Hydrology

Background:

Hydrology is the study of the movement and distribution of water resources. This is an important field of study in a dry climate like Utah. Although controversy surrounded the construction and filling of the Glen Canyon Dam, the dam has a fascinating impact on southern Utah and Arizona. The surface area of Lake Powell is (the lake behind the dam) 966 square miles and it has almost 2000 miles of shoreline. The capacity is 24,000,000 acre feet (EACH acre foot is the water it takes to cover one acre one foot deep; this is about 326,000 gallons or about 1,233,000 liters). In order to make things simple we will use the abbreviation MAF for a Million Acre Feet.
Naturally you cannot fill a 24 MAF reservoir like Lake Powell overnight. Nor can you simply shut off all of the downstream flow for a few years, while the reservoir fills. About 13.5 MAF flow into Lake Powell every year. By law, at least 7.5 MAF must be allowed to flow out, leaving 6 MAF  to fill the lake with ON AVERAGE.  Unfortunately dry climates like Utah rarely behave like the average (it’s been suggested that every year is below average). In the case of Lake Powell the annual inflow can be anywhere between about 22 MAF and 4 MAF. Your task is to write a program that will help us calculate how quickly a reservoir like Lake Powell might take to fill. Do this by simulating the random inflow and specific outflow for each year until you reach capacity. Simulate this filling process 10 times and report the maximum, average and minimum number of years required to achieve the objective.

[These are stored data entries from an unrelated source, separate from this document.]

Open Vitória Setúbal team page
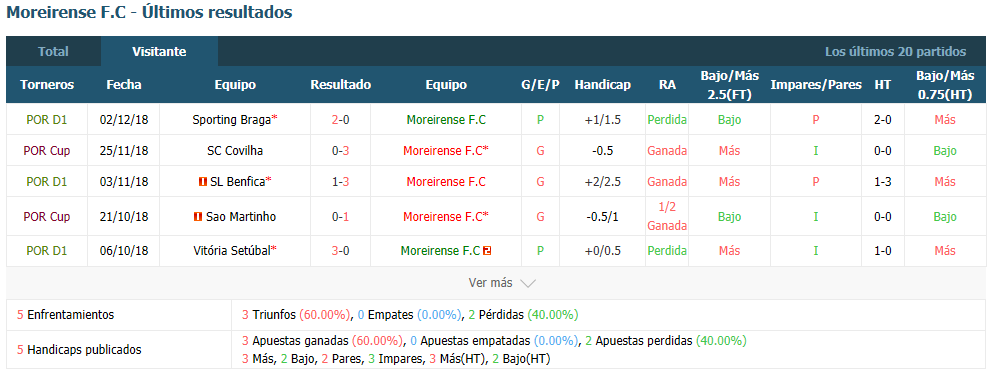click(x=232, y=251)
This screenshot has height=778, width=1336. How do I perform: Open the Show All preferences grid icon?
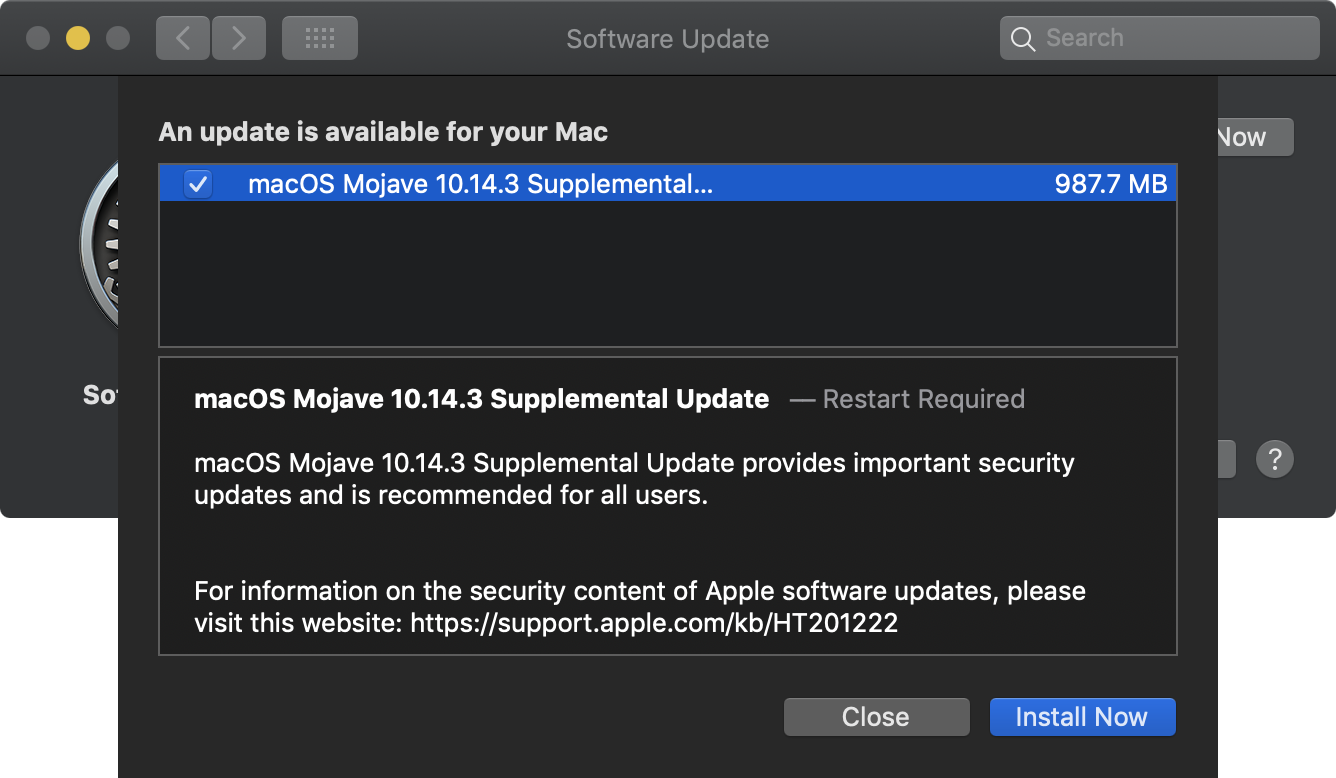coord(319,37)
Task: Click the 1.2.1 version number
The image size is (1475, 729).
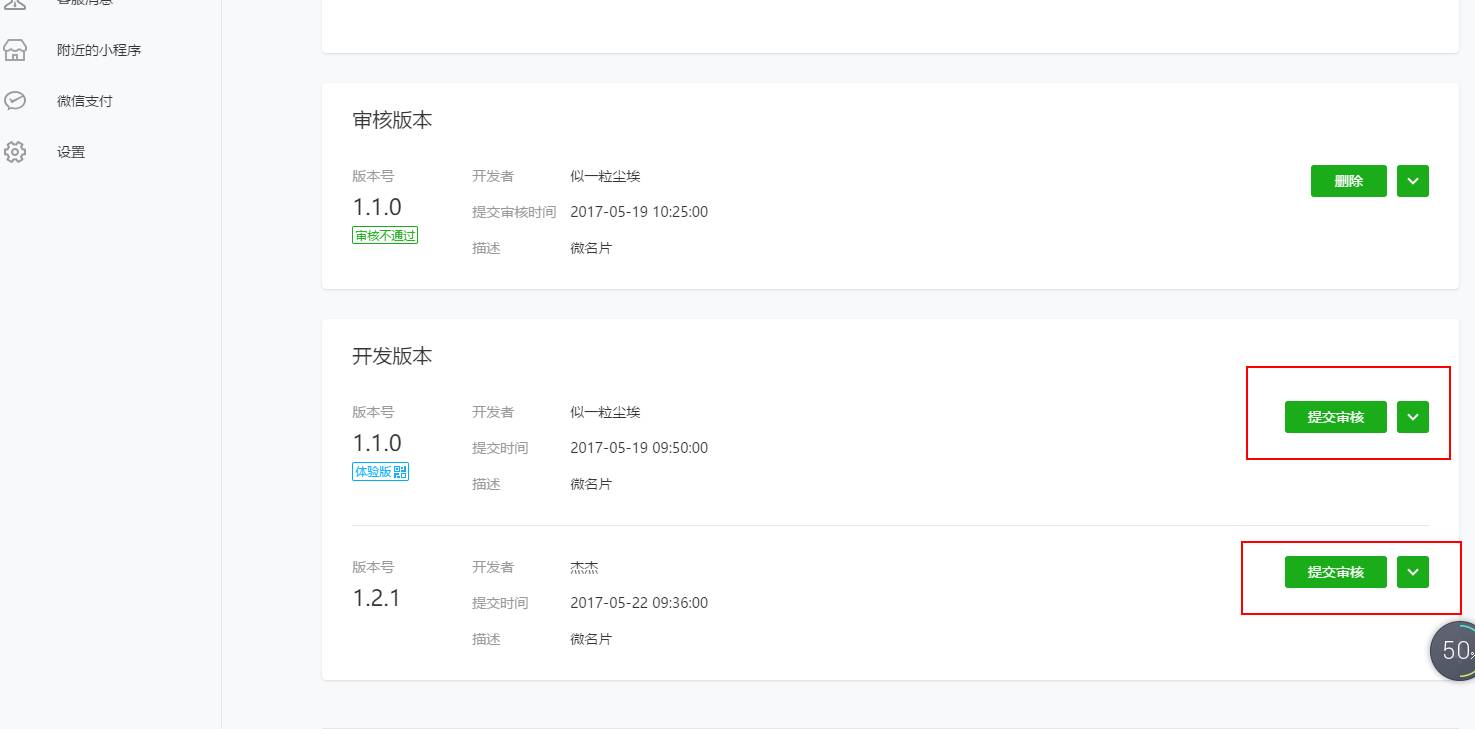Action: pos(376,598)
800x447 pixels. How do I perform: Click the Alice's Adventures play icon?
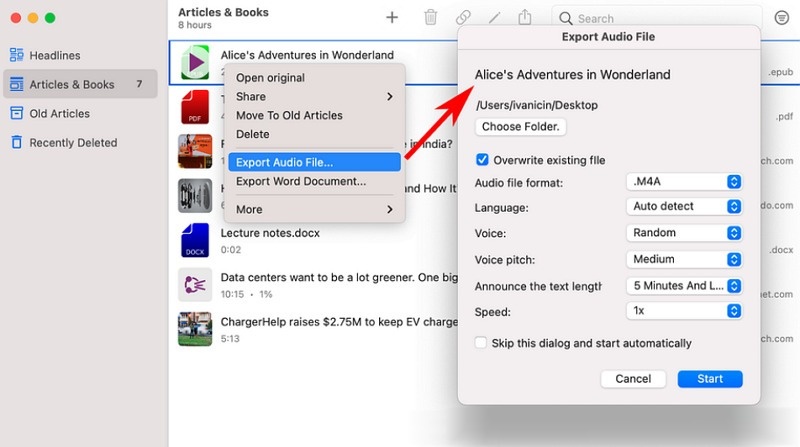tap(194, 65)
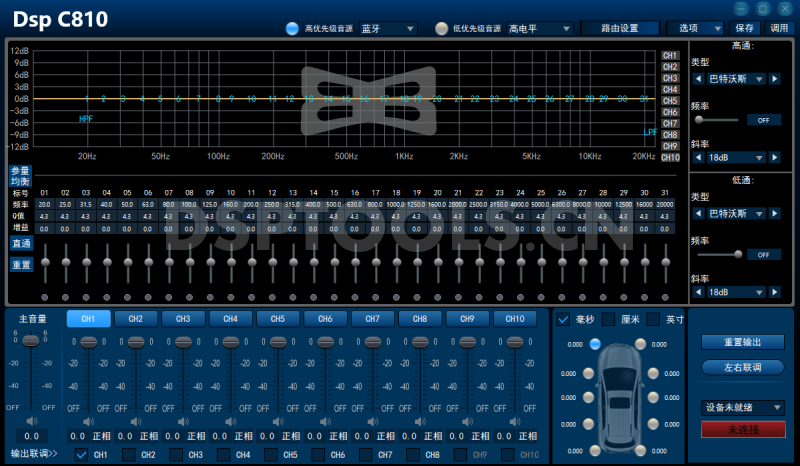Switch to the CH3 channel tab
This screenshot has width=800, height=466.
point(183,319)
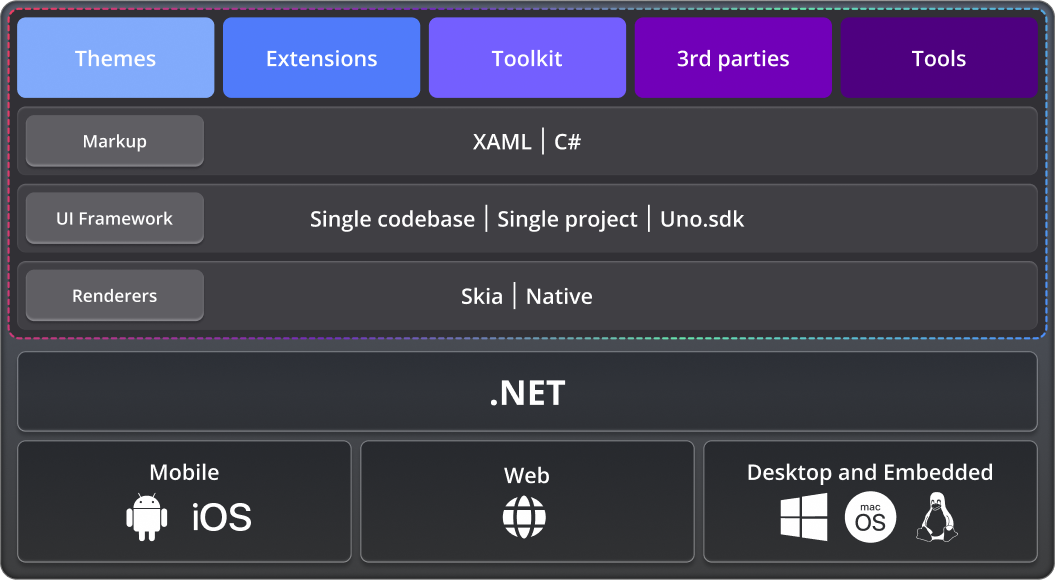This screenshot has height=580, width=1055.
Task: Select the Android robot icon
Action: tap(148, 517)
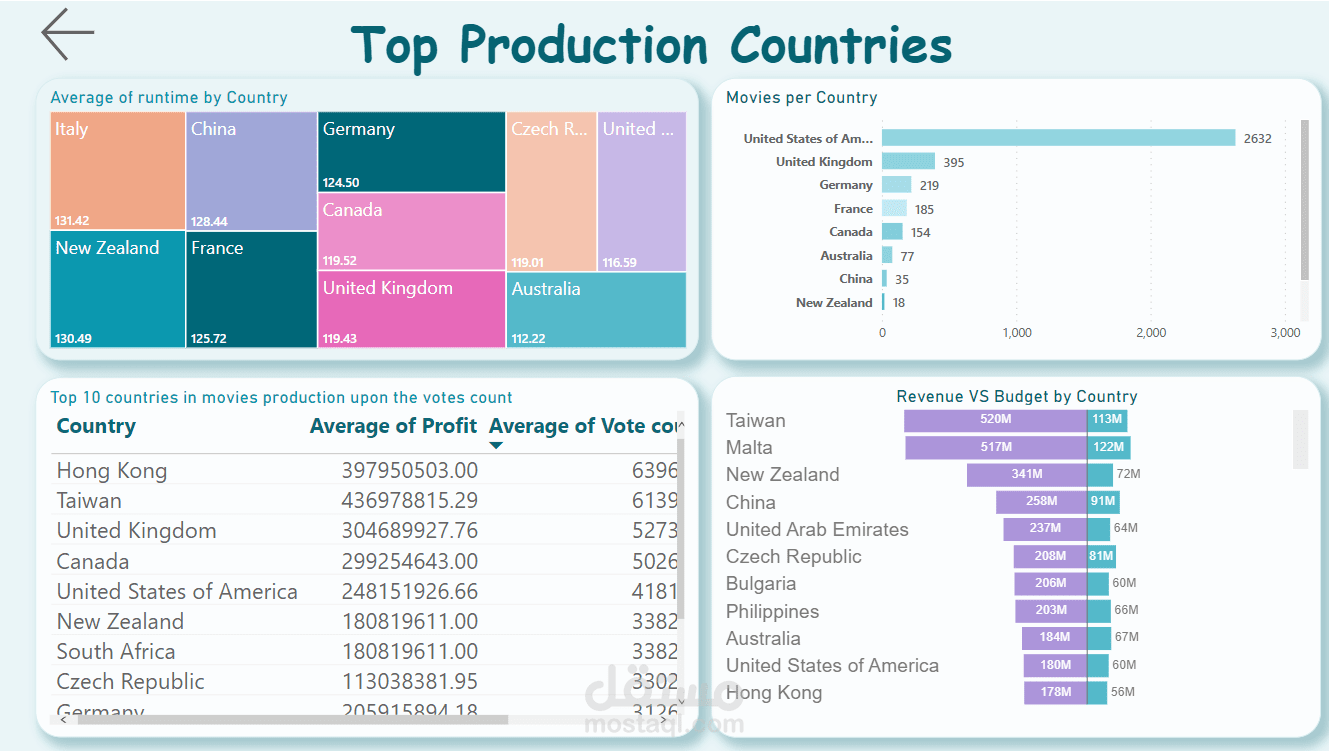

Requirements: Design, implement and test a C++ program that:

•    prompts the user for:

1. The name of the reservoir
2. The capacity of the reservoir in MAF (Millions of Acre Feet)
3. The minimum inflow in MAF
4. The maximum inflow in MAF
5. The required outflow in MAF

•    simulates future years in order to predict when the reservoir will be full

1. To make a single prediction, simulate as many years as needed to accumulate the amount of water needed to fill the reservoir.
2. For each year, simulate the inflow randomly between the minimum and maximum inflow given by the user.
3. Make 10 predictions using the same input data (i.e., without re-prompting the user) but using different random numbers to determine the inflow.
4. Print the results of the simulations as each completes.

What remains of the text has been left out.